FIG. 3 is a diagram showing the reactor water level of the embodiment shown in FIG. 1 and the start or stop of various equipment in association with each other.

FIG. 4 is a diagram showing an analysis of the relative relationship between the set time of the HPCF timer of the embodiment shown in FIG. 1 and the minimum reactor water level.
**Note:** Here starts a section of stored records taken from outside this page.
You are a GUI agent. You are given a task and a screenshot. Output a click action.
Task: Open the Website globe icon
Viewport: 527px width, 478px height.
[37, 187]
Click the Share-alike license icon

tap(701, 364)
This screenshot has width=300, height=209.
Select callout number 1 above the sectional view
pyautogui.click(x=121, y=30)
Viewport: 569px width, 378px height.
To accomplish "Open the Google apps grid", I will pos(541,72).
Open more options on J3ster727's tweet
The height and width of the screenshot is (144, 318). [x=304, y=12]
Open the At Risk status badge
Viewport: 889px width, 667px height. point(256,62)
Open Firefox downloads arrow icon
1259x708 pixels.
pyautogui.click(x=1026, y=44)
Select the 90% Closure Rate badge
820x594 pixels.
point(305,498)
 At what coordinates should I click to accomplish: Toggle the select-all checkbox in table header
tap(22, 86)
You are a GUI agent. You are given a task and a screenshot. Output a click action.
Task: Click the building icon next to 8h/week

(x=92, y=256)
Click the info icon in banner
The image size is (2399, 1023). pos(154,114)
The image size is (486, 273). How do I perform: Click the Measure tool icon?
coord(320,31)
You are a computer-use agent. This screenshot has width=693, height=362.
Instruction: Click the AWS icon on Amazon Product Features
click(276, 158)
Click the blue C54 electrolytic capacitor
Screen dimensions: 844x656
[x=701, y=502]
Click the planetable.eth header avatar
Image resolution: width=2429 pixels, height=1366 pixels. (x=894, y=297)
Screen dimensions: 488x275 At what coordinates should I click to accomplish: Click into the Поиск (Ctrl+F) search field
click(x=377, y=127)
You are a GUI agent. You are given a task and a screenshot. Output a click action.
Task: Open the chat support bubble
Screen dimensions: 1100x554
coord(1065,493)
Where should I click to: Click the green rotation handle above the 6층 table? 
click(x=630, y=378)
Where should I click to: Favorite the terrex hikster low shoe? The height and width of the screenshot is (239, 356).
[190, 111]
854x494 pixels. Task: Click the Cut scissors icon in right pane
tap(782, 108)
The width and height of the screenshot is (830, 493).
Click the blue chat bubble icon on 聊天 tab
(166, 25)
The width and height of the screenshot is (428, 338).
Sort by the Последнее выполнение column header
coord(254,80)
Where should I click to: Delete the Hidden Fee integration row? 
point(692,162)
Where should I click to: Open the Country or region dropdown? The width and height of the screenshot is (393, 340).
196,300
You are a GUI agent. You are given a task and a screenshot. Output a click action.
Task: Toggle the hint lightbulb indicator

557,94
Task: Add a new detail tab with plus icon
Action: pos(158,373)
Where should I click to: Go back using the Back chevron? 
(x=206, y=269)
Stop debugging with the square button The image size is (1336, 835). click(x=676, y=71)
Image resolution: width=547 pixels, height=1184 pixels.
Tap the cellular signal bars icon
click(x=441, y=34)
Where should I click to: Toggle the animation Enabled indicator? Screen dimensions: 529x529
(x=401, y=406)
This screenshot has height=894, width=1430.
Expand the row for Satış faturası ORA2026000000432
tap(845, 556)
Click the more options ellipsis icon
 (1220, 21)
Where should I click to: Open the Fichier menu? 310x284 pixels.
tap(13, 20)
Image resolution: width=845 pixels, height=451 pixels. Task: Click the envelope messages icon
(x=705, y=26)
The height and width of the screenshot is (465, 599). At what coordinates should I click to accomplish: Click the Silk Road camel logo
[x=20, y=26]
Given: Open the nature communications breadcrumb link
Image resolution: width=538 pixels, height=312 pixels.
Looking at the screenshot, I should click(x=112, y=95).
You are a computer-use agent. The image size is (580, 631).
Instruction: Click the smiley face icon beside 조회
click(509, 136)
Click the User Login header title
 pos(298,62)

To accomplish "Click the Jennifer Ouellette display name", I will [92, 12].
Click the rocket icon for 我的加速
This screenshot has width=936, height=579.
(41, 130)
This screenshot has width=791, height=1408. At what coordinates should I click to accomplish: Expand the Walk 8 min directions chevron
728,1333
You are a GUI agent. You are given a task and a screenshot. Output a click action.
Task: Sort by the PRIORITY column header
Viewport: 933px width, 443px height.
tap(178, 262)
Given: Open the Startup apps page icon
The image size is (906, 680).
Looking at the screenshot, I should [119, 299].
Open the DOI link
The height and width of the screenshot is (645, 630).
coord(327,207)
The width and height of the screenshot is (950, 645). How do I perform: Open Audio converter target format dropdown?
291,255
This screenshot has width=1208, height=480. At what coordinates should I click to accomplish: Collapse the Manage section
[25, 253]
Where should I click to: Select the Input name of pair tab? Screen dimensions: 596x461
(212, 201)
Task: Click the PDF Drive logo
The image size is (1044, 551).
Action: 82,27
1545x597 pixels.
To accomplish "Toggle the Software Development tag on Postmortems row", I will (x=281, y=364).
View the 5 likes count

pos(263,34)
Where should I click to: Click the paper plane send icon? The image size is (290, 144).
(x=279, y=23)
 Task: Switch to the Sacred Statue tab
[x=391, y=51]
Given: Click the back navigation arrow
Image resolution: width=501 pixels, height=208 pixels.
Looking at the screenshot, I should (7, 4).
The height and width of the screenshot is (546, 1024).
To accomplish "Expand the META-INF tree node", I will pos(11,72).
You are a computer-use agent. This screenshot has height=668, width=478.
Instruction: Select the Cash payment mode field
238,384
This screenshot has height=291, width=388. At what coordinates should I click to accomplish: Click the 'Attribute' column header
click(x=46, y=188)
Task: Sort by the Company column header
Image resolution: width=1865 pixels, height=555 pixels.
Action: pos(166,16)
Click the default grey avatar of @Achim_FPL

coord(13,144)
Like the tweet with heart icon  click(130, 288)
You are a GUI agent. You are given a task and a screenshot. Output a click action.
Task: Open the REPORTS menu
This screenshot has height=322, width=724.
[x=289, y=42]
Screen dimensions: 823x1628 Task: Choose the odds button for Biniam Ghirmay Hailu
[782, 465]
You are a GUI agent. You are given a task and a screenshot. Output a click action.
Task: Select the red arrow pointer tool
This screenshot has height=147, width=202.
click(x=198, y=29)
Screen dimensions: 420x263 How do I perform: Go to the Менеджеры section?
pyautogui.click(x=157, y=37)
FIG. 5 is a view showing a conventional reactor water level and the start or stop of various devices in association with each other.

[Explanation of symbols]

 1 Transient Mitigation System 2 AND Logic 3 OR Logic 4 HPCF Activation Signal 5 Water Level L2 Non-Recovery Signal 6 RCIC Failure Signal 7 HPCF Timer Time Up Signal 8 AND Logic Signal 9 Water Level L1.5 or Less Signal 10 Startup Logic 11 Reactor 13 MSIV 19 Water supply pump 19 RCIC pump 20 HPCF pump 21 Suppression chamber 22 Condensate storage tank 23 Water level meter 24 Flow meter 28 HPCF timer L1, L1.5, L2, L3, L4 Reactor water level

 ─────────────────────────────────────────────────── ─── Continuation of the front page (72) Inventor Shin Naito 8 Shinsita-cho, Isogo-ku, Yokohama-shi, Kanagawa Prefectural Yokohama Office, Toshiba Corporation

Claims (5)

[Claims] Claim: What is claimed is: 1. A reactor isolation cooling system that starts when the reactor water level drops to a predetermined level and replenishes cooling water to the reactor, and the reactor isolation cooling system that should be started. A high-pressure injection system that starts at a predetermined water level lower than the water level and injects cooling water into the reactor, a timer that starts when the reactor water level drops from a predetermined water level, and this timer measures the elapse of a predetermined time. A transient mitigation system for a nuclear reactor, comprising a start-up logic for starting the high-pressure cooling system in the event of a failure. 2. Start-up of the start-up timer and RC
The transient mitigation system for a nuclear reactor according to claim 1, wherein the start-up of the IC system occurs at the reactor water level L2. 3. The start-up logic comprises a water level non-recovery signal output when the reactor water level does not recover to a predetermined water level for activating the reactor isolation cooling system, and a reactor isolation cooling from a failure detection device. AND logic that outputs an AND logic signal when simultaneously receiving a system failure signal and a time-up signal that is output when the timer measures the elapse of a predetermined time, and the AND logic signal and the high-pressure water injection system And an OR logic which outputs a start signal for starting the high pressure water injection system when receiving at least one of the water level signals output when the reactor water level drops below a predetermined water level to be started. The transient mitigation system for a nuclear reactor according to claim 1 or 2, characterized in that: 4. The failure detection device detects the flow rate of the reactor isolation cooling system pump at the time of startup of the reactor isolation cooling system, and when the detected flow rate does not reach the predetermined flow rate within a predetermined time, The transient mitigation system for a nuclear reactor according to claim 3, wherein the transient mitigation system is configured to generate a reactor isolation cooling system failure signal. 5. The high-pressure water injection system is configured to be activated even at a predetermined water level lower than a reactor water level when the timer is activated.
A transient mitigation system for a nuclear reactor according to any one of 1.